[Start of section]

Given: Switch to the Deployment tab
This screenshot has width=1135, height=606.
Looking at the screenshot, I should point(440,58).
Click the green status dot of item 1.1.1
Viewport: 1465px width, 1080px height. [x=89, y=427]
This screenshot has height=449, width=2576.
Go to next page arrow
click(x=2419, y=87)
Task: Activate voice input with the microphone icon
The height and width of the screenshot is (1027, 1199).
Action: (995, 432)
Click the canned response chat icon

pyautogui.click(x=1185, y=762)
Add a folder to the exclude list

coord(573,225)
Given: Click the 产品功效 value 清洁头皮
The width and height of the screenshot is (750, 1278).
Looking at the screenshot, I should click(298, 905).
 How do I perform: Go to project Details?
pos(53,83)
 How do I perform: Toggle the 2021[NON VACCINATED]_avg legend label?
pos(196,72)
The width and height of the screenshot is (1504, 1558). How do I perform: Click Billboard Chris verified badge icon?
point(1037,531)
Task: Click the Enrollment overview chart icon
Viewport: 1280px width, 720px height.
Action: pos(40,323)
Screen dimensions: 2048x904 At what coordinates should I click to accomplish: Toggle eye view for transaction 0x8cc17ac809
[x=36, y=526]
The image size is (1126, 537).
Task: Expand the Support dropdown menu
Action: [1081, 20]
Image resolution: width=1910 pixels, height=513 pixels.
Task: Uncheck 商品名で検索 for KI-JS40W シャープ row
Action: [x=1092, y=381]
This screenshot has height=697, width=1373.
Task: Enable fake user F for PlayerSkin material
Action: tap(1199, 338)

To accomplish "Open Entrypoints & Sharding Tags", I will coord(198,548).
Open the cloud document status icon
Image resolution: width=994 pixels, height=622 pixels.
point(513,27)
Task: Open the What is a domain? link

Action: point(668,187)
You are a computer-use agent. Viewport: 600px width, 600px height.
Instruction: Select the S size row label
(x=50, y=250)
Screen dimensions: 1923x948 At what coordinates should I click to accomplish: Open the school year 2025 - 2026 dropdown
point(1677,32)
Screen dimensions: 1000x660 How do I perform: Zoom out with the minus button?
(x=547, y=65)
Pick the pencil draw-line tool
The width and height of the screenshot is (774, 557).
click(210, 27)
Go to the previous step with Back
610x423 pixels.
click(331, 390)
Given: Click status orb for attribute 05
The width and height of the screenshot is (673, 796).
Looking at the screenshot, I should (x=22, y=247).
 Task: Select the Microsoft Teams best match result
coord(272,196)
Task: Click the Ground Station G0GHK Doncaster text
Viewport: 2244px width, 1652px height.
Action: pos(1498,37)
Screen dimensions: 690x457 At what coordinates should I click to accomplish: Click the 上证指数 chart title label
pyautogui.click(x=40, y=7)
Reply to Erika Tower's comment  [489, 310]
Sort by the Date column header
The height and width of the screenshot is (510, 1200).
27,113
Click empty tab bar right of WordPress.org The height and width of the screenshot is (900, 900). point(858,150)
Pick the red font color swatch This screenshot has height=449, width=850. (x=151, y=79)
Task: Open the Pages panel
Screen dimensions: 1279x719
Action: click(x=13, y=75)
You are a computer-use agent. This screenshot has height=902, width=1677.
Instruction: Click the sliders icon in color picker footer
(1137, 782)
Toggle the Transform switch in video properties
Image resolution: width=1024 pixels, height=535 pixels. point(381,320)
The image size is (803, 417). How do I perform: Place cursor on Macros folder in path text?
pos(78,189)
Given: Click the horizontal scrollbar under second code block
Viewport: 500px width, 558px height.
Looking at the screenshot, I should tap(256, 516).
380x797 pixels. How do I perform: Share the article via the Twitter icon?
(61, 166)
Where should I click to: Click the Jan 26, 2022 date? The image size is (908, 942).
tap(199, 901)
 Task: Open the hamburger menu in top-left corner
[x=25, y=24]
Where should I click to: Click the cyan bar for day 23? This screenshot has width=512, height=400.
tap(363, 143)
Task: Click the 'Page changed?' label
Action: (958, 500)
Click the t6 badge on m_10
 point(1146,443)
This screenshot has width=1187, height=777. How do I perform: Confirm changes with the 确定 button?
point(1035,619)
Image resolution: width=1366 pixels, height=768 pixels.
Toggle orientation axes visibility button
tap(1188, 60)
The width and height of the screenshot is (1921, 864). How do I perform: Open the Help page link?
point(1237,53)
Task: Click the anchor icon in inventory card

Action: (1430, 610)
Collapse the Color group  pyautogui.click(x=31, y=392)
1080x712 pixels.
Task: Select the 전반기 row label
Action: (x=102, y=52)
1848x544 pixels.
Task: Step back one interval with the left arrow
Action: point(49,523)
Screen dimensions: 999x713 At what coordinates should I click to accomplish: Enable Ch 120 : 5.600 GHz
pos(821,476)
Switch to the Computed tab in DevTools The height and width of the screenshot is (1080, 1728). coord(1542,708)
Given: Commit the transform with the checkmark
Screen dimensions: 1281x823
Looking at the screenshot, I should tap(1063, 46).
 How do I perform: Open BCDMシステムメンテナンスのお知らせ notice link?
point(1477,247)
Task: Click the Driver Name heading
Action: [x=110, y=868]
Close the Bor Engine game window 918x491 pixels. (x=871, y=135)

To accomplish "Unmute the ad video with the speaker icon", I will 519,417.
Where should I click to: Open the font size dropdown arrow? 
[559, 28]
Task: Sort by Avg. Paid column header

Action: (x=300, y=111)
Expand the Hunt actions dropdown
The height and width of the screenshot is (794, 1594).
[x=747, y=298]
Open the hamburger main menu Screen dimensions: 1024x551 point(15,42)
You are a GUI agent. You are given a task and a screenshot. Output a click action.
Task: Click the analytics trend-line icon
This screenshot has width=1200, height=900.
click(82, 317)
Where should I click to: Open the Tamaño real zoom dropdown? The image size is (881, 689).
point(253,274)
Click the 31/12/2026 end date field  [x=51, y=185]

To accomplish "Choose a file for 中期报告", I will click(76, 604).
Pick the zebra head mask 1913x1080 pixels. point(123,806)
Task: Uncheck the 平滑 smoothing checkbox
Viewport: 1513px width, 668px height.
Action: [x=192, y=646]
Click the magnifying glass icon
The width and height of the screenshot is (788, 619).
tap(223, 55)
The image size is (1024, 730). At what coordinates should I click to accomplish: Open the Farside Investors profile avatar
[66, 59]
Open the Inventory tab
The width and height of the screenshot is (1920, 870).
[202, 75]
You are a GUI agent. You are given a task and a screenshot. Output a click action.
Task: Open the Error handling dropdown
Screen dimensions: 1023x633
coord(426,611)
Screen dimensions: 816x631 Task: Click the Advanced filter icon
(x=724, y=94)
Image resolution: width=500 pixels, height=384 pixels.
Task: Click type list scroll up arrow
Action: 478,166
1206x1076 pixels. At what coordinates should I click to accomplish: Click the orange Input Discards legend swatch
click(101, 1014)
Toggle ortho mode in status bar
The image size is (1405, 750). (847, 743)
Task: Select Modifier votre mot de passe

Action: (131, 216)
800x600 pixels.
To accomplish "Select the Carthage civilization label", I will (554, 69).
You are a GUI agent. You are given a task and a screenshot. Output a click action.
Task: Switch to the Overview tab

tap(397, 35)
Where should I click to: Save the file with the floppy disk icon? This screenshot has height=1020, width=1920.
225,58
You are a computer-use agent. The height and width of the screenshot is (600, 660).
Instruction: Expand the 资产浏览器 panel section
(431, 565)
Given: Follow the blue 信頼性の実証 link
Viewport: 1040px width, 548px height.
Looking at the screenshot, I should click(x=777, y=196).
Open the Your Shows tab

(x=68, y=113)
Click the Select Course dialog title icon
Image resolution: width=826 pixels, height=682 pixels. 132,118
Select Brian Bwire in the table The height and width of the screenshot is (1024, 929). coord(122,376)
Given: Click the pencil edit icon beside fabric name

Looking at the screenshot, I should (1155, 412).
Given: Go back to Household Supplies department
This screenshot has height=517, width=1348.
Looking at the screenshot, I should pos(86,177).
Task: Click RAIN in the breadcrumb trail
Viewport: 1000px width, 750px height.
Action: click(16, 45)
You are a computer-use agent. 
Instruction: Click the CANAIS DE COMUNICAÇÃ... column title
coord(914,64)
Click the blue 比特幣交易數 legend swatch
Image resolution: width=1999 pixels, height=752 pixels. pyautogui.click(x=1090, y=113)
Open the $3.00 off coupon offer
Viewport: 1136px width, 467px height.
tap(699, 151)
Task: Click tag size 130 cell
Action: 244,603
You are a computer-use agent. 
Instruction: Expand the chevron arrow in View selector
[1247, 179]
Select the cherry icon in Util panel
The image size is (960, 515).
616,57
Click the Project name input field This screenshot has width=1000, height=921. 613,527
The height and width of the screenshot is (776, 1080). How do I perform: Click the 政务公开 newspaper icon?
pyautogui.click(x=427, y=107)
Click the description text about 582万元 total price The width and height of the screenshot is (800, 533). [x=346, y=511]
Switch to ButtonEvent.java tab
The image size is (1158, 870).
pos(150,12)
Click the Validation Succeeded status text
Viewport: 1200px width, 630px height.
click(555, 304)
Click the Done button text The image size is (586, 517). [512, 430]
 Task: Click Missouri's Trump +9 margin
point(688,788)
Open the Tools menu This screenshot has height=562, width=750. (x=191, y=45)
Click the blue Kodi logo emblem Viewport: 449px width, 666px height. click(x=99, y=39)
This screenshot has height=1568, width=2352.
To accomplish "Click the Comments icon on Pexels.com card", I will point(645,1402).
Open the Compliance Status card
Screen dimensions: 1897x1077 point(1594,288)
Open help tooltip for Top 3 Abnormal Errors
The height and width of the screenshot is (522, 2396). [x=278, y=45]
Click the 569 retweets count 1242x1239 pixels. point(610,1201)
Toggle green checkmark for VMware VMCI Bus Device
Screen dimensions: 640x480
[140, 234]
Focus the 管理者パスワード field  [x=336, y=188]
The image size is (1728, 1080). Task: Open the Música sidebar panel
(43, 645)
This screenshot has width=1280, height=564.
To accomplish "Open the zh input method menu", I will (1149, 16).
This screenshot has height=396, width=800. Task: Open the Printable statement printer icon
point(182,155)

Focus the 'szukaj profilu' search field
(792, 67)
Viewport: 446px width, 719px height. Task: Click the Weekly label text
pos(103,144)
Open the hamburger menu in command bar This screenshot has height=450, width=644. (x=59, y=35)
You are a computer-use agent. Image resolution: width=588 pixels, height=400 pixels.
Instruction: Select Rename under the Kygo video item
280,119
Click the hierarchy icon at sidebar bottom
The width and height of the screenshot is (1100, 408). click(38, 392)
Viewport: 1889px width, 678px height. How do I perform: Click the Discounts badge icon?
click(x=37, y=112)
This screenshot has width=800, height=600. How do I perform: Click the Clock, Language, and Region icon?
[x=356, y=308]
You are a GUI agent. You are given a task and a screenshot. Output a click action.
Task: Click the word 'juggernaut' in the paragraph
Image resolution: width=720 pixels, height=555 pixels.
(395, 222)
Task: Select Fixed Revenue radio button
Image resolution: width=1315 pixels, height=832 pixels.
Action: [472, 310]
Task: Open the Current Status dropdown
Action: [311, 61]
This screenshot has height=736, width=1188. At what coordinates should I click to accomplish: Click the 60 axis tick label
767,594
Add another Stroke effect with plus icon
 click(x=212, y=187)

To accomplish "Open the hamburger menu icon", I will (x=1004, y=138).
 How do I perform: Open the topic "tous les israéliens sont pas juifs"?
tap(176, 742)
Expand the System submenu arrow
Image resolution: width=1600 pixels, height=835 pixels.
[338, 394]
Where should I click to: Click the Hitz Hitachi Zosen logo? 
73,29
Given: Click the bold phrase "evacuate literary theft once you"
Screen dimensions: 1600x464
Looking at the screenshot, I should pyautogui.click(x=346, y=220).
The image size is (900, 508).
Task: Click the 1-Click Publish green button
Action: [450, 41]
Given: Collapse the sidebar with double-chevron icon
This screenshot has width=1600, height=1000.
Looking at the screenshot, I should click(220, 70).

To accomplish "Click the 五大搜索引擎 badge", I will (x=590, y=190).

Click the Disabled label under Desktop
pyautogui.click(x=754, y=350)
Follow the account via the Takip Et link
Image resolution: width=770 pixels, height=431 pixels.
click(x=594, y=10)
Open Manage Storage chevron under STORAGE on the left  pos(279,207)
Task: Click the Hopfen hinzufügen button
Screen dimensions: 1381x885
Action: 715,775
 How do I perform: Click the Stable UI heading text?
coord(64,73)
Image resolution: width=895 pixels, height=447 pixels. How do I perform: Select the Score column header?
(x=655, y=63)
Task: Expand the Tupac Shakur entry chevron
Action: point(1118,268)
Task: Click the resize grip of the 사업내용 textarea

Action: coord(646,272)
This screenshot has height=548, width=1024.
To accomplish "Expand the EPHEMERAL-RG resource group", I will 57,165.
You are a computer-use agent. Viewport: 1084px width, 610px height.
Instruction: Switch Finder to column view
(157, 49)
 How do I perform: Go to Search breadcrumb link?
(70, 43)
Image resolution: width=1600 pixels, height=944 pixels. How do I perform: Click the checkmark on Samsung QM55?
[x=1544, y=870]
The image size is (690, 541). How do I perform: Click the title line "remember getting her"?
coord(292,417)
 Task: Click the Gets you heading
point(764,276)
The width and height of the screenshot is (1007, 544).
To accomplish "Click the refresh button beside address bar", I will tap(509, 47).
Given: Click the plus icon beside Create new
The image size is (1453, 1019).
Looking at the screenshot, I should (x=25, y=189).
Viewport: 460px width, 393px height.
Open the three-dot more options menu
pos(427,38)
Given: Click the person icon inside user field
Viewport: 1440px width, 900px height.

[End of section]

→ WHAT THE TASK REQUIRES:
Filter the listing above for the string "computer" and copy every matching line.

→ RESULT OF THIS EXERCISE:
You are a computer-use agent. Viewport: 600px width, 600px height.
You are a computer-use agent. This screenshot has height=902, width=1677.
You are a computer-use agent. The height and width of the screenshot is (600, 660).
You are a computer-use agent. 
You are a computer-use agent. 
You are a computer-use agent. Image resolution: width=588 pixels, height=400 pixels.
You are a computer-use agent. Viewport: 1084px width, 610px height.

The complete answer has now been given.